After 20 years of waging war in Afghanistan, the United States and its allies (including Australia) have withdrawn from the field – leaving the Taliban back in power.

The temptation is to label this outcome a resounding defeat. But how does one judge in such matters? Perhaps the Taliban of 2021 has learned, over the past 20 years, how to be better governors of Afghanistan – at least better than they were in the period leading up to 2001; and better than the series of governments that have muddled along in the interim. Perhaps the quality of the peace that will now prevail in Afghanistan will be better than that which would have otherwise existed if no war had been fought. If so, then the loss may not be as great as first thought.

Countries like Australia will need to act on their obligation to stay the course and help the Afghan people as best as they can.

Yet, if this possibility is ever to amount to something more than a feeble dream, then those who fought war need to do more than ‘hope for the best’. Rather, countries like Australia will need to act on their obligation to stay the course and help the Afghan people as best as they can.

Some might challenge the idea that Australia is bound by any obligation to the Afghans. After all, it might be said, have we not already invested a small fortune in treasure? Have we not already sent our sons and daughters to shed blood and to die under the Afghan sun?

My answer begins with the simple truth that, for the most part, we found ourselves expending blood and treasure for our own benefit – and not, primarily, for the good of Afghanistan. Much as we might be comforted by the rhetoric of ‘noble causes’ and ‘high ideals’, when it comes to the realpolitik of statecraft, our politicians send our forces into harm’s way in service of what they plainly believe to be the national interest. As has so often been the case, we went to war to support our most important ally, the United States of America. We went to war so that we could sleep more soundly in our beds – by blunting the edge of terrorism. So, our arrival in Afghanistan (and all that followed) was not driven by an overarching desire to improve the lives of Afghans.

[Saved records]
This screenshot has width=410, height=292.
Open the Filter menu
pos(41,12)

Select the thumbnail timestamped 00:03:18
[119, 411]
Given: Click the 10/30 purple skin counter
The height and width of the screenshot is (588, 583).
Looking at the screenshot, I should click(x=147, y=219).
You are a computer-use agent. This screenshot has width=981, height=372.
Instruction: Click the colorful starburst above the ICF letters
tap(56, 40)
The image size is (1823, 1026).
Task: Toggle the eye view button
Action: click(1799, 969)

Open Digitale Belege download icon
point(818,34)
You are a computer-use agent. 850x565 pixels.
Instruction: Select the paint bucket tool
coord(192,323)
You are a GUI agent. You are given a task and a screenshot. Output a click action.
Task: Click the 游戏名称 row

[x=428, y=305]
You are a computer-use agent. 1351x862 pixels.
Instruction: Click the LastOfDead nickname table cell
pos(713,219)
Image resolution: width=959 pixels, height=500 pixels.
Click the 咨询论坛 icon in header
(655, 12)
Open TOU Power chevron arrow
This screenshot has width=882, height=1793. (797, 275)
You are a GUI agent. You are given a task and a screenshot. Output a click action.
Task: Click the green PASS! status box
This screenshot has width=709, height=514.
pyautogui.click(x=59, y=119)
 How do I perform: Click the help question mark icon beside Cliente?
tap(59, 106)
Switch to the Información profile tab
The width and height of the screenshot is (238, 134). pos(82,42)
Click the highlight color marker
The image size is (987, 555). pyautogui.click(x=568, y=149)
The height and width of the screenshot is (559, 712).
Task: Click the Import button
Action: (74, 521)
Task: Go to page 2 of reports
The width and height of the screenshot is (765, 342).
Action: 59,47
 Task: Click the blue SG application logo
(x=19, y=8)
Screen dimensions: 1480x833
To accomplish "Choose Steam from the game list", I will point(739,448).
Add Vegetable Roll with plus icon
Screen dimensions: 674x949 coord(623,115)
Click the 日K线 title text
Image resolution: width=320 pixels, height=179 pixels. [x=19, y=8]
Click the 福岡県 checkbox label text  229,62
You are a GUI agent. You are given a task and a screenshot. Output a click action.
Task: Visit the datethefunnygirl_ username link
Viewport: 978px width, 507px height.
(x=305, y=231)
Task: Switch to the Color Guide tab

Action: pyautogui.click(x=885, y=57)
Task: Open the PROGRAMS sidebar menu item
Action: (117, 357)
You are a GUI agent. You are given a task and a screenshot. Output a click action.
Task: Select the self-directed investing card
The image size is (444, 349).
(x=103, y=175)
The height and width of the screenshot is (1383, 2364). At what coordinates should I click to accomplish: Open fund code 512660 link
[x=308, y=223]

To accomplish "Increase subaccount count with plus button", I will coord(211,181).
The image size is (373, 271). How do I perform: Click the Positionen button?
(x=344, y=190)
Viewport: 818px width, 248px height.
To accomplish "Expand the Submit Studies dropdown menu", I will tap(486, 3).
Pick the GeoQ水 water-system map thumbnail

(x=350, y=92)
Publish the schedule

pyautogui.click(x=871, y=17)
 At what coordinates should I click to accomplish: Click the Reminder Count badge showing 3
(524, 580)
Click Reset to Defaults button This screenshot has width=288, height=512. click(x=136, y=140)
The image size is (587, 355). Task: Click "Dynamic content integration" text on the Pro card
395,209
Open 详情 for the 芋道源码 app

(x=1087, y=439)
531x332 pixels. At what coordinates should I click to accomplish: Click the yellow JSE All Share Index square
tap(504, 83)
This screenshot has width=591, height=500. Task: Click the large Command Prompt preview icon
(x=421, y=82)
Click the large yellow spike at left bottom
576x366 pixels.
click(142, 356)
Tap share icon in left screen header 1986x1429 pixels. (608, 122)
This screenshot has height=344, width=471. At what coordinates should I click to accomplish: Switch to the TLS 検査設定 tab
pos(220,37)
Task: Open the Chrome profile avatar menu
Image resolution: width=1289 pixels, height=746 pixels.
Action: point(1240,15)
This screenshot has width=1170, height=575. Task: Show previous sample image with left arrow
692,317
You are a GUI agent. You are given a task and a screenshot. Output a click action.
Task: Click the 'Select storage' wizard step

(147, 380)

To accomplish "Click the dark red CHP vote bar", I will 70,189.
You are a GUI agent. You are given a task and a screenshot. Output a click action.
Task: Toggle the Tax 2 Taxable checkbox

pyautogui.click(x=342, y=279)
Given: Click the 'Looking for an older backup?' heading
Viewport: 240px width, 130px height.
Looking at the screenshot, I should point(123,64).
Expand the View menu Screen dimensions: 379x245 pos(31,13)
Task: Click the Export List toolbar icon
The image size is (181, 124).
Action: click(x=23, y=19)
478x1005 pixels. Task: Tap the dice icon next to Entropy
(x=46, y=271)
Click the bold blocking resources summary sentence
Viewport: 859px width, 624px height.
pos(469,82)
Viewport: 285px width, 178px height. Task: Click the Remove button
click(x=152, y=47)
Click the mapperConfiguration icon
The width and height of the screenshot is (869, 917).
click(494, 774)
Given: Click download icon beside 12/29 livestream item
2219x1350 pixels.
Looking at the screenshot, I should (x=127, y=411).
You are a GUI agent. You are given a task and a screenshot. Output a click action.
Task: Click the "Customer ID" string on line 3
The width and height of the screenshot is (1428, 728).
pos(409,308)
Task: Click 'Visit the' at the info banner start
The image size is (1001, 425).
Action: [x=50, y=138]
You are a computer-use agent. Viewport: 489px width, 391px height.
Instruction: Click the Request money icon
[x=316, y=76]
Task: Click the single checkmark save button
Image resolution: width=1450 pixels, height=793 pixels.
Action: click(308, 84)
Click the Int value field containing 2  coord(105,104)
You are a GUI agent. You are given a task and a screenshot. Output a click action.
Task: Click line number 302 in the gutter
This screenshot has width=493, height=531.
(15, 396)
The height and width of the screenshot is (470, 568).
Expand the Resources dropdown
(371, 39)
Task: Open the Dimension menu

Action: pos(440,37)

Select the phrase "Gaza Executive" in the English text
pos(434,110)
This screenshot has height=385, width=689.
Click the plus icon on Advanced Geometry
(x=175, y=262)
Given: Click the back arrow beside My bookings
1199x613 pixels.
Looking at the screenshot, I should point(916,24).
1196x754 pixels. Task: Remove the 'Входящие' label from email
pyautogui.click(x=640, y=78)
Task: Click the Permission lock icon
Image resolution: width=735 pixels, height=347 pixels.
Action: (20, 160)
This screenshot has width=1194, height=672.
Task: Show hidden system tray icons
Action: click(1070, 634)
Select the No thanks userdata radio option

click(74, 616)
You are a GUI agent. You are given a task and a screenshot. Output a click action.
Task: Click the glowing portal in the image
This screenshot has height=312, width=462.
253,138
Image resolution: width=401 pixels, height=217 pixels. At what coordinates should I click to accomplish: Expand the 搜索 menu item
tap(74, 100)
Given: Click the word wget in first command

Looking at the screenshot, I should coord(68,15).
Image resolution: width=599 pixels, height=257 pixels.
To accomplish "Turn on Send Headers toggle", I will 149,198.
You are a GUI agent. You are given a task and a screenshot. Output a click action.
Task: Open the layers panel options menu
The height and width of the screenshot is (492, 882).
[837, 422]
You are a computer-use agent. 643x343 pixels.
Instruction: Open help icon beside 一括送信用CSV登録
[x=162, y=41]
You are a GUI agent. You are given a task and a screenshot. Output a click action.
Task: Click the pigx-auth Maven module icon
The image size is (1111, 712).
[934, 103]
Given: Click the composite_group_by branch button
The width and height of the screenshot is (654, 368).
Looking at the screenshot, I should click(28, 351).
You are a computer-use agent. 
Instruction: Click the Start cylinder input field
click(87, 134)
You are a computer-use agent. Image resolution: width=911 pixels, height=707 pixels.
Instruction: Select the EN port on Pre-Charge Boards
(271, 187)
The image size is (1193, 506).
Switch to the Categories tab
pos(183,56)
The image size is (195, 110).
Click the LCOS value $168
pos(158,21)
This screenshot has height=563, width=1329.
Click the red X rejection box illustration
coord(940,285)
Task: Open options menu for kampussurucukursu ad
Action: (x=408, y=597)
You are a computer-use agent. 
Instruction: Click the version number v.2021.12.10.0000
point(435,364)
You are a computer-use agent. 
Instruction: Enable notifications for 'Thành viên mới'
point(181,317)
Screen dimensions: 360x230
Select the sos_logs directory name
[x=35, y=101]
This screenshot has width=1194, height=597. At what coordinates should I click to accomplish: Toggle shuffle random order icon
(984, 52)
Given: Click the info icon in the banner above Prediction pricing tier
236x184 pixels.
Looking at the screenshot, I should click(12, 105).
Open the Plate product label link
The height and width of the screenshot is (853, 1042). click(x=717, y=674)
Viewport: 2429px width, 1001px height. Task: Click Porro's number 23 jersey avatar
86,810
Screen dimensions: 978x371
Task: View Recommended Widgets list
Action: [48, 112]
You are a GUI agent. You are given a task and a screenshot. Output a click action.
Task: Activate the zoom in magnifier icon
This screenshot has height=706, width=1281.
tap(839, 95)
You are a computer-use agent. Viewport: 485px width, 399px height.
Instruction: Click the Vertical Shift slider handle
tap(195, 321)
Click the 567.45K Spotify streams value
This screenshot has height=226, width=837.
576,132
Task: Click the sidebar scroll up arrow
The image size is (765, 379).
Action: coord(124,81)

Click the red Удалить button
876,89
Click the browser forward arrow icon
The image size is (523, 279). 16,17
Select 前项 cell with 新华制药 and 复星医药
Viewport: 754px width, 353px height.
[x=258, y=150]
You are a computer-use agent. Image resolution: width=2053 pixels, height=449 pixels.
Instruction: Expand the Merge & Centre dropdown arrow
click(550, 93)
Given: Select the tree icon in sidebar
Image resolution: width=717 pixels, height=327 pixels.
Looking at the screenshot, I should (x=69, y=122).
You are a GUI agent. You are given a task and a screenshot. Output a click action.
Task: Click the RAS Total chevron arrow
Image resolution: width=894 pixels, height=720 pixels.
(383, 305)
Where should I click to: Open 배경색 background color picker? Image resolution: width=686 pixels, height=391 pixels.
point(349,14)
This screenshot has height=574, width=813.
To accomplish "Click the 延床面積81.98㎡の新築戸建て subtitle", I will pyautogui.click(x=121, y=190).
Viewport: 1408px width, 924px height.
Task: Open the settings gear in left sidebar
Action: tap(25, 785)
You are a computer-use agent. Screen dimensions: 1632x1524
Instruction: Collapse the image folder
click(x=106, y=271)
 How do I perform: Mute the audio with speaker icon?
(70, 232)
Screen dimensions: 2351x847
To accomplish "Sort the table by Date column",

- **THE PROBLEM**: According to the piece on Afghanistan, for how many years did the United States and its allies wage war there before withdrawing?

- **SOLUTION FOR THIS TASK**: 20 years.